Tarea 1 → En el texto sobre los encuentros virtuales, ¿qué sigue siendo la motivación principal para ir al encuentro?
Tarea 2 → Prolonga el texto sobre los encuentros virtuales a partir de su última oración.

Texto del ejercicio →
********************

Virtualmente

Las personas se siguen encontrando. Han cambiado los modos pero los encuentros se siguen produciendo. Seguimos necesitándonos mutuamente. El afecto sigue siendo la motivación principal para ir al encuentro.

Saber que tenemos un lugar. Ocuparlo es seguir viviendo. Escribir es una manera de ocupar un lugar. Conversar, escuchar. Todo esto sucede en los encuentros virtuales. Los sentimientos se potencializan. El hecho de que la muerte ande rondando, probablemente ayude a intensificar la presencia.

Prestamos más atención. Sabemos que esa persona querida que vemos en la pantalla o escuchamos en un audio o leemos en un mensajito de whatsapp está allí o allí estuvo. Dejó algo de sí. La existencia se hace más real, aunque esto pueda parecer paradójico.

********************

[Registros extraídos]
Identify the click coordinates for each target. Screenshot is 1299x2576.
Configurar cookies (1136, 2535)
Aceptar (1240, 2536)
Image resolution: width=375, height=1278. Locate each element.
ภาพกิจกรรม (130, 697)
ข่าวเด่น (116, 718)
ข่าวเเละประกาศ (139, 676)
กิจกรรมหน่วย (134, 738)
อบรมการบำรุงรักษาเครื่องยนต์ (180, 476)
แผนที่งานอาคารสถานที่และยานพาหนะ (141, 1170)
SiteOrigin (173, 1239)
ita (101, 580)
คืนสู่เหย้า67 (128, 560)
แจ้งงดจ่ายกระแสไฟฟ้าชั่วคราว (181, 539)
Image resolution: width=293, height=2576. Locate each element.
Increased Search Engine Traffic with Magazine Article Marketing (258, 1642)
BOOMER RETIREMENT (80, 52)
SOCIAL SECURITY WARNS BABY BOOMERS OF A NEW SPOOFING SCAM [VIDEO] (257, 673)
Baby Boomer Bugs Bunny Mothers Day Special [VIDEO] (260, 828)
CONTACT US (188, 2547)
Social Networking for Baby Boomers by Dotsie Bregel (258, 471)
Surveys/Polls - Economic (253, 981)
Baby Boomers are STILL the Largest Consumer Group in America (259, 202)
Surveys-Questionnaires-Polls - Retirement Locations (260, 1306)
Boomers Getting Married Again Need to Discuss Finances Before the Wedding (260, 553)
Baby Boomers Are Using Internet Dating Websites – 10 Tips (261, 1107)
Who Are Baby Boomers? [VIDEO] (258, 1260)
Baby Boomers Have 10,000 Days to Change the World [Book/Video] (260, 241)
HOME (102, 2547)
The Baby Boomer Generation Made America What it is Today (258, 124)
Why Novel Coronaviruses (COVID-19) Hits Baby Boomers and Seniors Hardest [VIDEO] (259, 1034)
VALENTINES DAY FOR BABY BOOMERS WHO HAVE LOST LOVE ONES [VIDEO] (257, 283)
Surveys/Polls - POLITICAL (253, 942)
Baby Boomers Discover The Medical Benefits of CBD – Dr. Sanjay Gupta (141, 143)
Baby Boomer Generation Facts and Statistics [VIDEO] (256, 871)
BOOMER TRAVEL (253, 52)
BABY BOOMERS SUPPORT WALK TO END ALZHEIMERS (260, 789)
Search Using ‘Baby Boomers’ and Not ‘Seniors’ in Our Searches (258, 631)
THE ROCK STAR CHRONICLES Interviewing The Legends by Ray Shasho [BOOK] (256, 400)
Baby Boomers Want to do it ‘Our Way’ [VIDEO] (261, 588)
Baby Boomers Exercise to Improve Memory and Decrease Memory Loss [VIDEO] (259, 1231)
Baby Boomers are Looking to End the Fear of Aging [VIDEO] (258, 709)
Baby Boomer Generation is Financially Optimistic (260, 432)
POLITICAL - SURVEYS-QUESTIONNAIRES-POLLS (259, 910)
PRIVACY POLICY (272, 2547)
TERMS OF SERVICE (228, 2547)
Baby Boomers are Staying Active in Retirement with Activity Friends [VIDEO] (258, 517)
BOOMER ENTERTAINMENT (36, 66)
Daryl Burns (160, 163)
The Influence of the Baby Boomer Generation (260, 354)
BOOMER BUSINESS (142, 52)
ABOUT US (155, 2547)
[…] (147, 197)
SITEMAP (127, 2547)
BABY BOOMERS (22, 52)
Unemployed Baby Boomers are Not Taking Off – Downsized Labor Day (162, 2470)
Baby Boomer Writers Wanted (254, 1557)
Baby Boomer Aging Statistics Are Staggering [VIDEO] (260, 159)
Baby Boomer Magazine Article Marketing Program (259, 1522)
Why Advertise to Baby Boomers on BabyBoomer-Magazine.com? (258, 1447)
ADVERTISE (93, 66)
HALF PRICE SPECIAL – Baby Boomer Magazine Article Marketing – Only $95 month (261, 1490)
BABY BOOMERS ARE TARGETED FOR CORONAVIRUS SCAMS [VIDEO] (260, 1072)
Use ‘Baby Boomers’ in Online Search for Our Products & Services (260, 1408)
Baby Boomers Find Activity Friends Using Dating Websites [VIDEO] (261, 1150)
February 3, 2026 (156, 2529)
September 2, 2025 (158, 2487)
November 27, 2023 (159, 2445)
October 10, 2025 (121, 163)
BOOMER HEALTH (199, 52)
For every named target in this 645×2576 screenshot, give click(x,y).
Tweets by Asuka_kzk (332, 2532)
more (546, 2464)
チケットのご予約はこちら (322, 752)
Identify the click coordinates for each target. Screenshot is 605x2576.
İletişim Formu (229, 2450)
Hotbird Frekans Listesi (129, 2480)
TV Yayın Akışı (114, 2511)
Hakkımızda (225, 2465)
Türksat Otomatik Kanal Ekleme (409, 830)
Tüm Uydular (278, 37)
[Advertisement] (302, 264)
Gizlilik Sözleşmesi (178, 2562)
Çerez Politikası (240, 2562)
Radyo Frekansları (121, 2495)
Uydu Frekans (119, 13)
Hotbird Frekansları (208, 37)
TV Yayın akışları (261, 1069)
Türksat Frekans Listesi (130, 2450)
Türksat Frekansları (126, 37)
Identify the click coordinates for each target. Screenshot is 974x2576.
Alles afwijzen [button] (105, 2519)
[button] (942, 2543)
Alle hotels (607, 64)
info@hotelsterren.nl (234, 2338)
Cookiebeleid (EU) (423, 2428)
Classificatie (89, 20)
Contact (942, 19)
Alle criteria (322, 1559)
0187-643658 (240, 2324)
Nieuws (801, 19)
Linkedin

********************

Respuesta 1 → El afecto.

Respuesta 2 →
Pensar en la muerte deja de ser algo tan asustador. Escuchar cómo lo viven otras personas es muy sanador. Esperar el fin del confinamento es más que esperar la vuelta a una “normalidad” que nos estaba matando. Es saber que podemos empezar otra vez. Siempre es tiempo de saber que podemos intentar otra vez. El tiempo sigue pasando. ¿Estaré presente?